_Work item_. If a line in the data holds "using", copy that line out in full.

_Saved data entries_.
=== Section Start ===

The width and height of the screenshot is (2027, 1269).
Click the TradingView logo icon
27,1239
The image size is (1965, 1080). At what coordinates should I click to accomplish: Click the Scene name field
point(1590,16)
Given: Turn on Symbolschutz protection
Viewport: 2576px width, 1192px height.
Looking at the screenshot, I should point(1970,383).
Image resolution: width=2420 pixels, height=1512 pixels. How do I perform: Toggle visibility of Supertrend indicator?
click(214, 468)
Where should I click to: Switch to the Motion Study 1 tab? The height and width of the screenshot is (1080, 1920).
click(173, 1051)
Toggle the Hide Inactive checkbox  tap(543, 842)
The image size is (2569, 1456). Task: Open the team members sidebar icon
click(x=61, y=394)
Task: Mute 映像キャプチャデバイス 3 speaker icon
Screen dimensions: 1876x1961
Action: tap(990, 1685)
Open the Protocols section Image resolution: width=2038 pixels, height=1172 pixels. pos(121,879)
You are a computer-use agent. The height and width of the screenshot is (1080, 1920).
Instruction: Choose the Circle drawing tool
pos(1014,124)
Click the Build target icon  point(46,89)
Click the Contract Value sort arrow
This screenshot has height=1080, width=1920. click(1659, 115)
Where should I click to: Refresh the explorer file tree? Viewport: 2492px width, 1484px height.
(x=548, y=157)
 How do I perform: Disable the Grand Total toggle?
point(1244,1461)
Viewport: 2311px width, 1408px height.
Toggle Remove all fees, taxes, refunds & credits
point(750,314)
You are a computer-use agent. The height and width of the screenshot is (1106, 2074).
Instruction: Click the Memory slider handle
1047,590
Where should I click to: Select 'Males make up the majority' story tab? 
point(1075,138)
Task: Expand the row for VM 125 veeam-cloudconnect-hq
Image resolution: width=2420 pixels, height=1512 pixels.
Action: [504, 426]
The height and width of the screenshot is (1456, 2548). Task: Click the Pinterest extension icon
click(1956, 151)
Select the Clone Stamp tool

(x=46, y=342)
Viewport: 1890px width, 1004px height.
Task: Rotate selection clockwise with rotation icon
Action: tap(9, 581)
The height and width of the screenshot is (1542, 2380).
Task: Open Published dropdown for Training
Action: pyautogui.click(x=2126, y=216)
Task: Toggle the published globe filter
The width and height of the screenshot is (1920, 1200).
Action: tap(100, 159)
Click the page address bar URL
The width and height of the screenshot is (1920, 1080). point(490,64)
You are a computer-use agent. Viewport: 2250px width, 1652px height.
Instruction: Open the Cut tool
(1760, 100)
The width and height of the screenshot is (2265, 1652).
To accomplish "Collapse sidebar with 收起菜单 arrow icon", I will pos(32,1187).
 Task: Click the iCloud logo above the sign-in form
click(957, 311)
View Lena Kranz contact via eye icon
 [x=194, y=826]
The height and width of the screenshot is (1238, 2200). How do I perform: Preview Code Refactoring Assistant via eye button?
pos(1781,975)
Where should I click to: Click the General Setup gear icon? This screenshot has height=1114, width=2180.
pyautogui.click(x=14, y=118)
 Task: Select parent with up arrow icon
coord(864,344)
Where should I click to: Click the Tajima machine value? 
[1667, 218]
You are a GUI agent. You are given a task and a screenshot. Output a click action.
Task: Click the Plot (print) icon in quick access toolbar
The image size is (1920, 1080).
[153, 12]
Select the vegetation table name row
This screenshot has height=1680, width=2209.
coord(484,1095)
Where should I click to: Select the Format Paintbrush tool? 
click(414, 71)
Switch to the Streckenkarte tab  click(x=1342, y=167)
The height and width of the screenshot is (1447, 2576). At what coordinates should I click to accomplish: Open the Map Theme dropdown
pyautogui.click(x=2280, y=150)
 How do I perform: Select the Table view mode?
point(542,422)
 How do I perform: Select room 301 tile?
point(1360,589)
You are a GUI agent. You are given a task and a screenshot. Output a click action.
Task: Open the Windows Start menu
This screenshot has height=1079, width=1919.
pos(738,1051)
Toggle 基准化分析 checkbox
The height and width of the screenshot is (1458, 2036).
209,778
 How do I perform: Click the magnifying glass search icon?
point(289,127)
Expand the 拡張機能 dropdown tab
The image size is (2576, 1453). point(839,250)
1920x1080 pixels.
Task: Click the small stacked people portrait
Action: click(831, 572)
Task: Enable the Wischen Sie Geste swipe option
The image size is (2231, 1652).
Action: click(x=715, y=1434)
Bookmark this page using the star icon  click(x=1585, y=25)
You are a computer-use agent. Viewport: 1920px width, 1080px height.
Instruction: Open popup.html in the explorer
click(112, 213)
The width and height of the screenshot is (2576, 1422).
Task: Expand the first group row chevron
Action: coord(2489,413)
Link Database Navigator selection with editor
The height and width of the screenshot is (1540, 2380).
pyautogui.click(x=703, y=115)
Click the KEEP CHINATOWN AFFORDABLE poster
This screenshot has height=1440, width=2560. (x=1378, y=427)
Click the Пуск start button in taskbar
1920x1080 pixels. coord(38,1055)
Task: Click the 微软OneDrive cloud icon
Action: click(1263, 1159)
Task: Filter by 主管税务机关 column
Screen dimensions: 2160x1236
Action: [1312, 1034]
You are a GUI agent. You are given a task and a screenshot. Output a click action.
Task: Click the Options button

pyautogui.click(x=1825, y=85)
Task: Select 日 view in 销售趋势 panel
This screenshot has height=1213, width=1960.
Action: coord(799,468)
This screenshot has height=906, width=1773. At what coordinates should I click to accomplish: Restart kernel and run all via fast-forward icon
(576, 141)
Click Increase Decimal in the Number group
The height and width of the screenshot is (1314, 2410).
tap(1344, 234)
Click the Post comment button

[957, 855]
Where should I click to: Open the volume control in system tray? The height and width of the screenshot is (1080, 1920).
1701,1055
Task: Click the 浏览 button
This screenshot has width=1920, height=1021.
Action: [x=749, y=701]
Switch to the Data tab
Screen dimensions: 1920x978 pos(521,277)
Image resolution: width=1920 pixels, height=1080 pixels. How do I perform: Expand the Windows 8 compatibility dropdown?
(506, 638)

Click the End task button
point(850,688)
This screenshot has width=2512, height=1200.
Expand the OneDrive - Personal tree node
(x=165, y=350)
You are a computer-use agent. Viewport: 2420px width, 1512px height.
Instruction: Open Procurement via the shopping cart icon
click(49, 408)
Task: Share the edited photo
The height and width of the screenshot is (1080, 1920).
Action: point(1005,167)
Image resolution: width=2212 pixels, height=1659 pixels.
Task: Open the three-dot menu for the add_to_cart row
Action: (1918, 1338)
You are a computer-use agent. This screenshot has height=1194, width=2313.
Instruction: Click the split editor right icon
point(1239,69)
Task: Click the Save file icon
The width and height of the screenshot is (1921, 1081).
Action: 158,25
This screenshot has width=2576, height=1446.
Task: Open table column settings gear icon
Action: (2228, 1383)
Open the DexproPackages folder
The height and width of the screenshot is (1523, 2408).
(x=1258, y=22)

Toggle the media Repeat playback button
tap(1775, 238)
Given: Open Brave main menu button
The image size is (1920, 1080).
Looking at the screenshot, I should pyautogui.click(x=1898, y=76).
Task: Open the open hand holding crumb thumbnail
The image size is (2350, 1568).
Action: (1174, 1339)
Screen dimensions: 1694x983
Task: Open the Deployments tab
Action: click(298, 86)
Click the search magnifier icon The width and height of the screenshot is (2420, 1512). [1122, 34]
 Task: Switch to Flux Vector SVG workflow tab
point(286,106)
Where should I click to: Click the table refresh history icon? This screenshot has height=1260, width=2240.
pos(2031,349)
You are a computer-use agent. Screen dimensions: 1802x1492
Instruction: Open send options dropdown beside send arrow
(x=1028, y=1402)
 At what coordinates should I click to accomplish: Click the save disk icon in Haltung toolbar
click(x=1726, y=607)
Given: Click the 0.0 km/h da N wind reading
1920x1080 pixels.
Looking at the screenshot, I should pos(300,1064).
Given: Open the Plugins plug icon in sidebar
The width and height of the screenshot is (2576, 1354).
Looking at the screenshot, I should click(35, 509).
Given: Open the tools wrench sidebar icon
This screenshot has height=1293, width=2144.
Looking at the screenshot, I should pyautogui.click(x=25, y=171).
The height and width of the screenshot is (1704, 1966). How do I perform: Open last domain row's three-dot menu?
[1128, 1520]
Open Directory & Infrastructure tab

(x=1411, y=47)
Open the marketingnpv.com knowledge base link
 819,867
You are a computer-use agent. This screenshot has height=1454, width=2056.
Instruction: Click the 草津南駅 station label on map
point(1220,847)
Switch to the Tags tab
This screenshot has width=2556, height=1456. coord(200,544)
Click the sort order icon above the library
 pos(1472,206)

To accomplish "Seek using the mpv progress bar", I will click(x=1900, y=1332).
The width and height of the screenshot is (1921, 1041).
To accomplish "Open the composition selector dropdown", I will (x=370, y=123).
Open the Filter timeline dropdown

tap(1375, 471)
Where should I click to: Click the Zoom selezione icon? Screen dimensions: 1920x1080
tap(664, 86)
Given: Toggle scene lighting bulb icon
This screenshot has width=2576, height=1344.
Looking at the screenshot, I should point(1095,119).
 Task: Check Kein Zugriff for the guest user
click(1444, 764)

=== Section End ===

_Solution_.
Bookmark this page using the star icon  click(x=1585, y=25)
To accomplish "Seek using the mpv progress bar", I will click(x=1900, y=1332).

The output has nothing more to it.